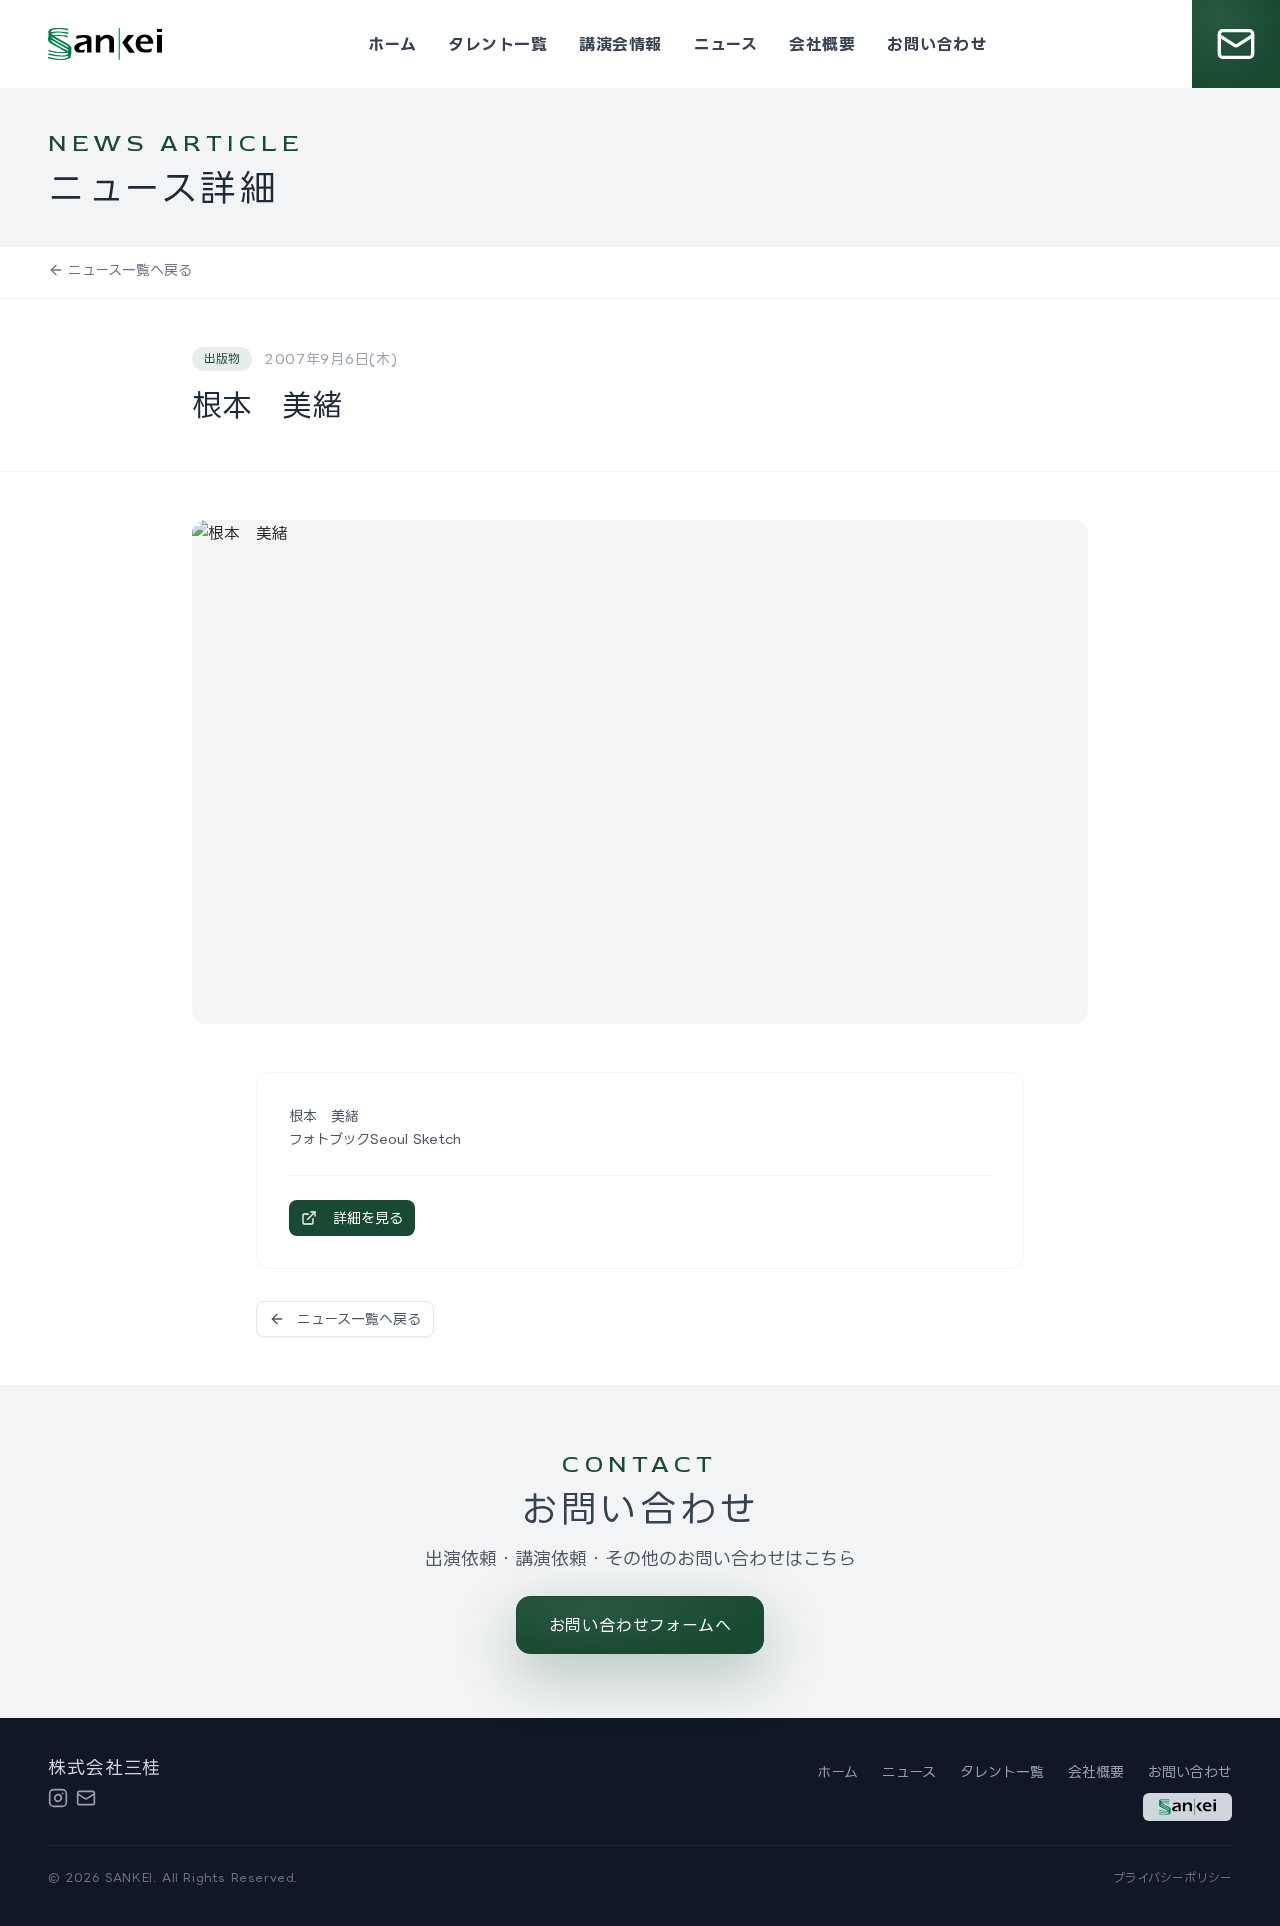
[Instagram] (58, 1798)
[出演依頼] (1236, 44)
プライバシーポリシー (1172, 1877)
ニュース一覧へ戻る (130, 269)
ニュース (726, 44)
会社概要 (822, 44)
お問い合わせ (936, 44)
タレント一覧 (497, 44)
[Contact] (86, 1798)
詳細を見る (368, 1217)
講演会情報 (620, 44)
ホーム (392, 44)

____________________

What is required:
Every line of the data is to be transcribed exactly, and no picture is to be included.

Response to this task:
[Instagram] (58, 1798)
[出演依頼] (1236, 44)
プライバシーポリシー (1172, 1877)
ニュース一覧へ戻る (130, 269)
ニュース (726, 44)
会社概要 (822, 44)
お問い合わせ (936, 44)
タレント一覧 (497, 44)
[Contact] (86, 1798)
詳細を見る (368, 1217)
講演会情報 (620, 44)
ホーム (392, 44)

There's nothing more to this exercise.